Although there are a number of parables in the Old Testament, we find the most in the Gospels.  All the Gospel writers record some of Jesus' parables and a number are repeated in all three Synoptic Gospels.  Luke has the greatest number of them -- 34 by one count, of which half are unique to Luke.  Matthew has 27 of which 12 are unique.  Mark has 11, of which only one is exclusive to Mark (the Seed -- 4:26-29).  Some contend that John's Gospel contains none, but at least some of Jesus' "I am" sayings certainly qualify, so I'll give John credit for 5.

It is difficult to come up with precise figures because Jesus (like most preachers) often repeated Himself in different contexts; do we count these as one or two (or more) parables?  For instance, compare the Lost Sheep parable in Matthew 18:12-14 with the one in Luke 15:1-7.

So why did Jesus use parables, besides the fact that they were entertaining?  Well, Jesus Himself gave an answer to the question, following His parable usually known as the Parable of the Sower.  This parable is found in Matthew 13:1-9; Mark 4:1-9 and Luke 8:4-8.  Immediately after this parable, His disciples came up and asked Him, "Why do you speak to them in parables?"  (Matthew 13:10; Mark 4:10; Luke 8:9).  His answer differs a bit as each writer has recorded it, but Mark's seems the clearest.

"To you has been given the mystery of the Kingdom of God, but to those outside all things are in parables in order that 'seeing they may see and not perceive, and hearing they may hear and not understand, lest they return and be forgiven'" (Mark 4:11, 12, quoting Isaiah 6:9).  We may sum this up by saying that Jesus had two purposes for using parables:  to clarify truth and to conceal truth.

Jesus was simply restating for His disciples a spiritual principle that we find all through the Old Testament.  Though the Word of God may have a number of effects on its hearers, they all come down to just two:  the "hearers" can either reject it or can receive it and "bear fruit."

The Parable of the Sower (or better the Soils) brings this principle out.  Though there are four different "soils" enumerated, the results for the first three are essentially the same; it is only that last that "bears fruit."  Jesus explains that the soils of course represent the various hearers of the Word (Matthew 13:18-23; Mark 4:13-20; Luke 8:11-15).

Though Jesus appears to put an allegorical spin on His interpretation, we should be careful of spending too much effort on the details.  His major emphasis is on hearing.  Notice how many times He uses the word "hear" in some form over and over throughout the parable and its interpretation.  And of course He closes the parable with, "The one who has ears -- hear!"  (Matthew 13:9; Mark 4:9; Luke 8:8).  Perhaps He was implying that there were those in the crowd who didn't "have ears" -- who were incapable of receiving spiritual truth.

I can picture the crowd's reaction at the close of the parable.  Some faces show pleasure -- they've enjoyed the story though they are clueless as to its meaning.  Others are set in deep frowns as they try to figure it out, or possible they understand just enough to know that they don't like what they hear.  And then there are those faces that appear to have a light bulb going on over them as they grasp the truth.  As a preacher and teacher, I've learned to look for those expressions.  I wonder if Jesus did.  I wonder if He looks for the expressions on our faces.  I know He looks for the results in our lives of what we hear.

1 comment:

Bob McCollum said...

Hi Bill,

We live and die by stories, examples, parables.

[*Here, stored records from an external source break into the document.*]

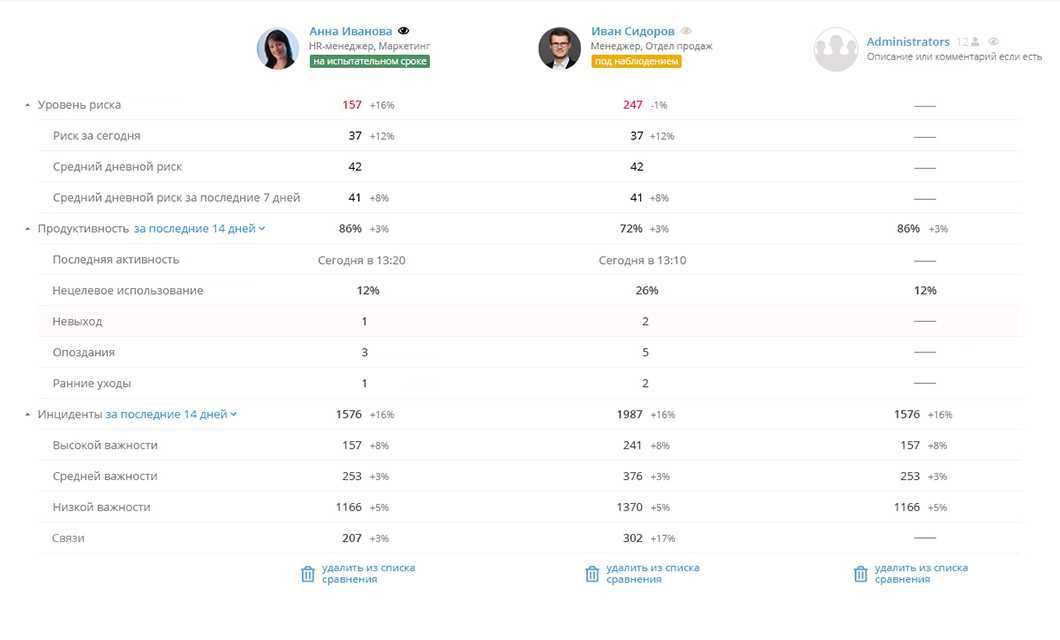Viewport: 1060px width, 640px height.
Task: Click Анна Иванова's profile photo
Action: pos(278,48)
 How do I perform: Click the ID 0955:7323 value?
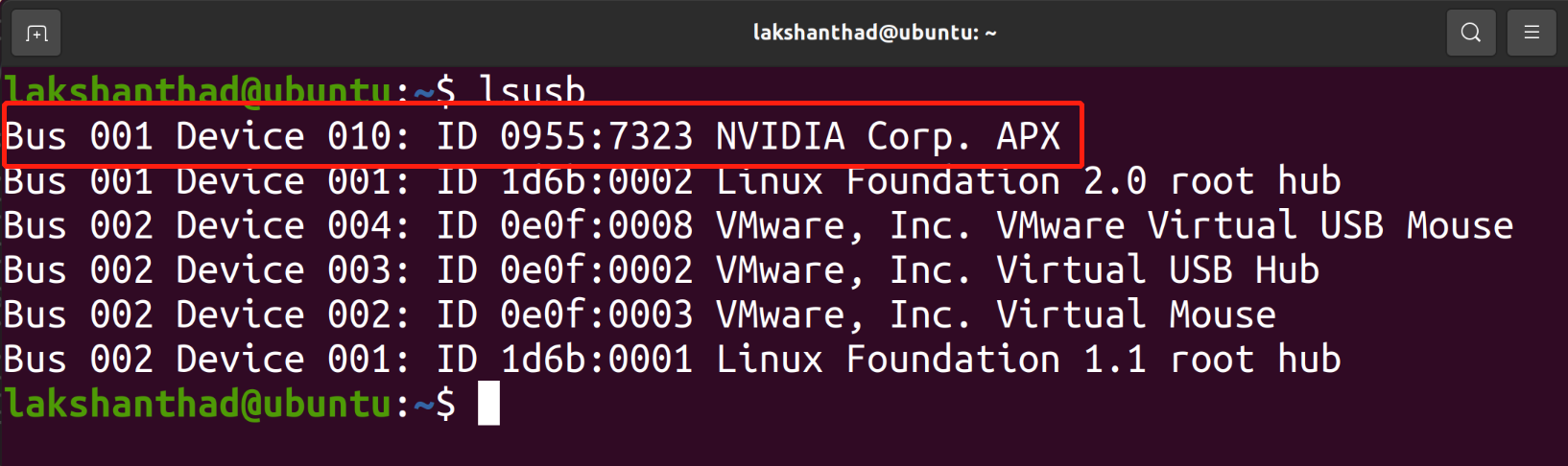[565, 136]
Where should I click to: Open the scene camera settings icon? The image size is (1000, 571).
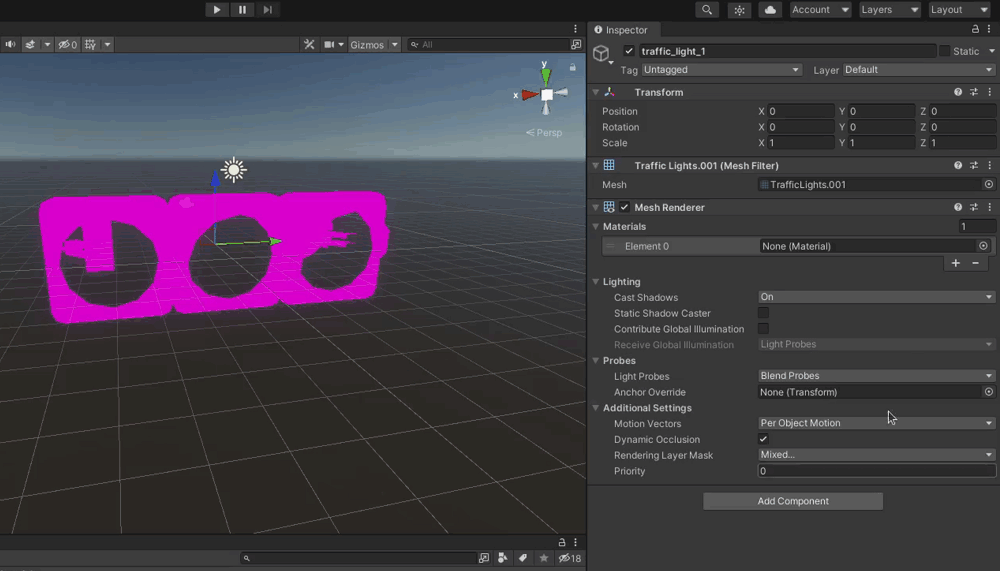(328, 45)
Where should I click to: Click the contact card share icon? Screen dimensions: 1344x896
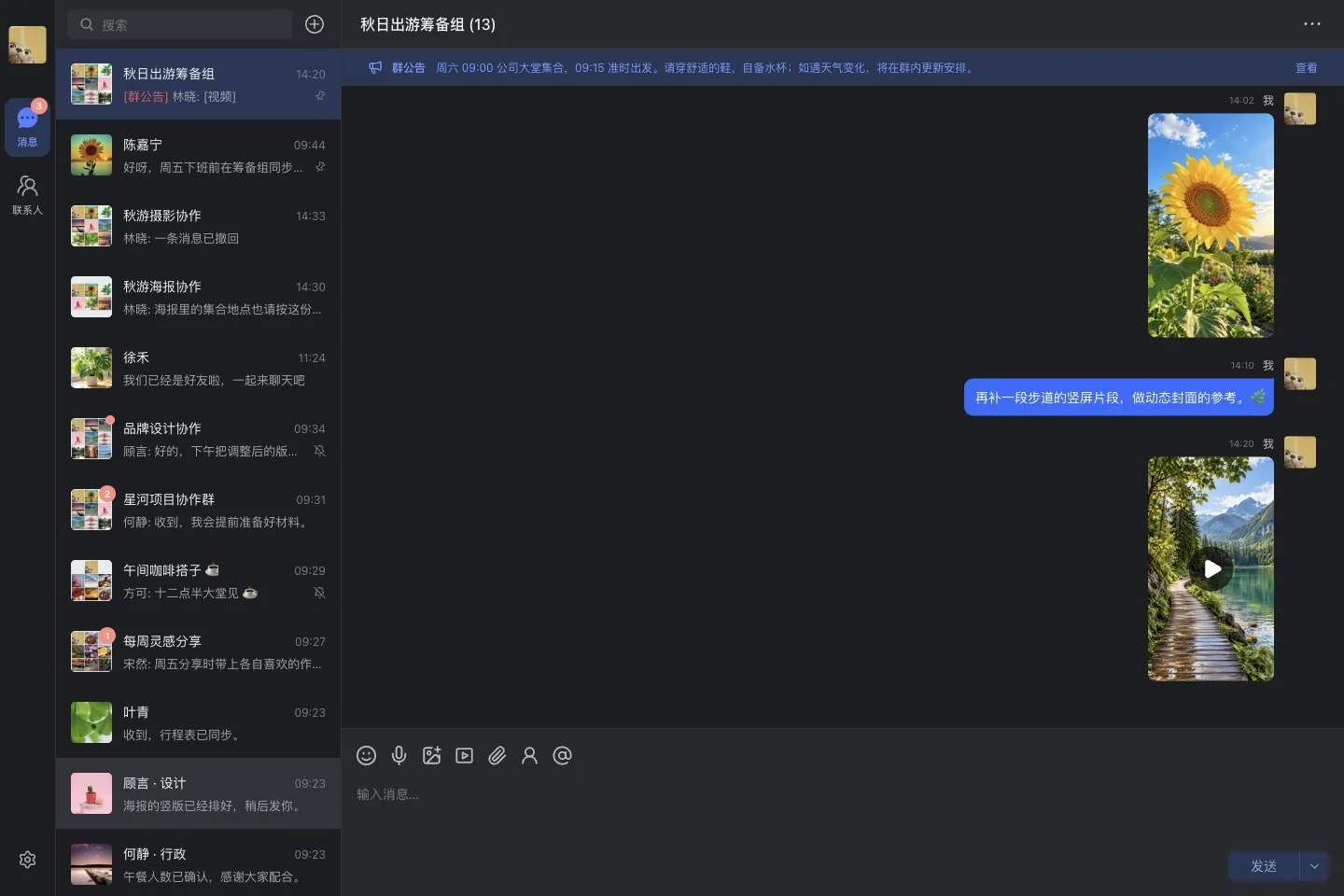pyautogui.click(x=529, y=755)
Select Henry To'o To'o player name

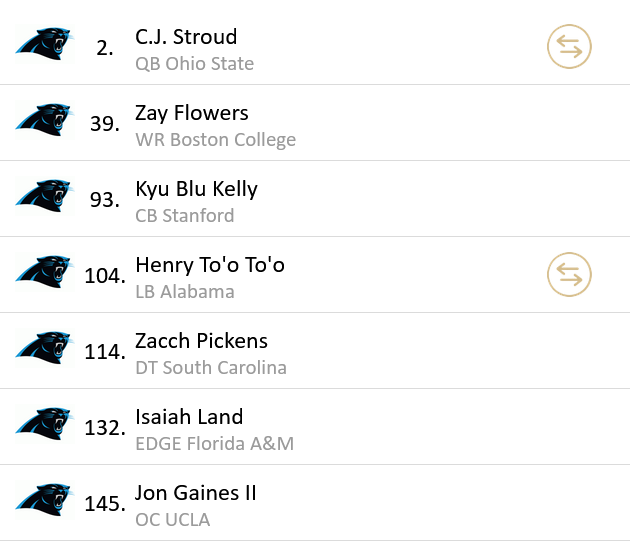click(210, 265)
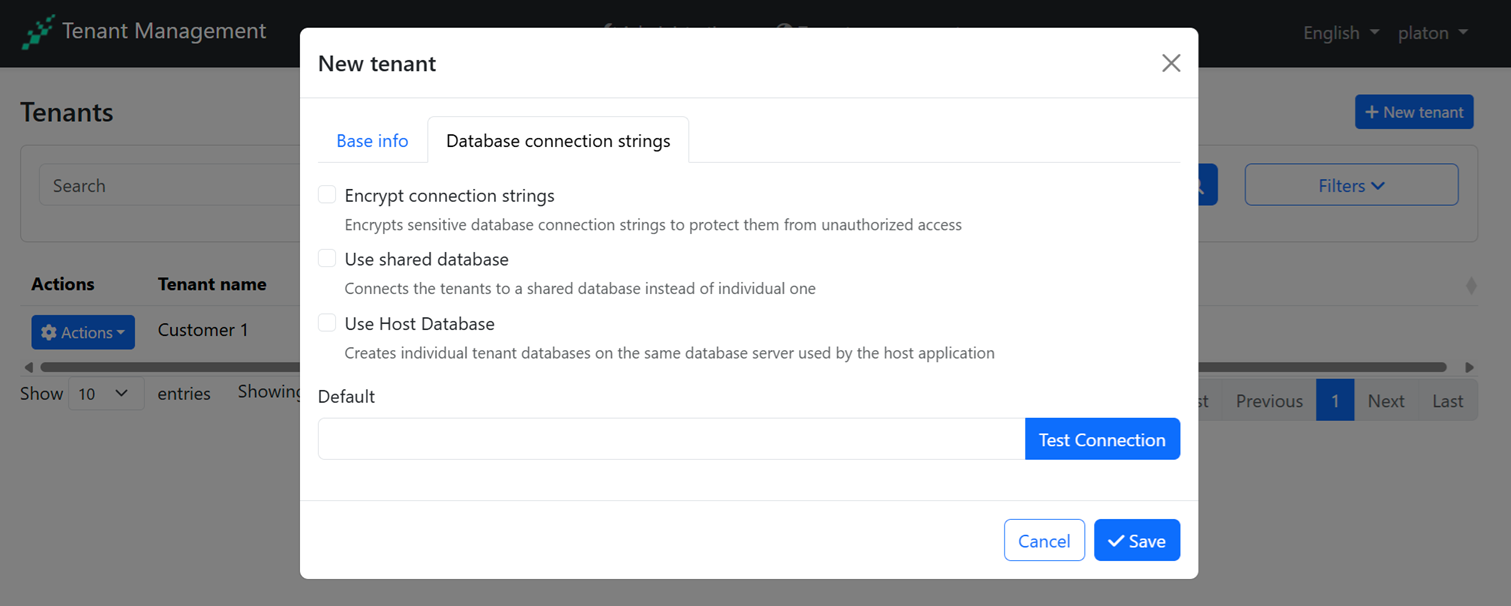Select the Database connection strings tab

click(x=558, y=141)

I've always felt sorry for those who read only non-fiction. They miss so much.

Jesus understood. He gave us story after story to illustrate the truth he was teaching. He knows how we learn. He made us this way.

And this applies in the secular world as well. Who can read Anna Karenina and not wonder how a woman can so ruin her life that throwing herself under the wheels of a train seems the only answer?

Stories, stories, stories. Our conversations are full of them, and our best dinner companions never run out of tales to delight and challenge us.

There's nothing more dreary than someone who tries to make a point without a story to back it up.

Which reminds me of a guy...oh, never mind. You get the point.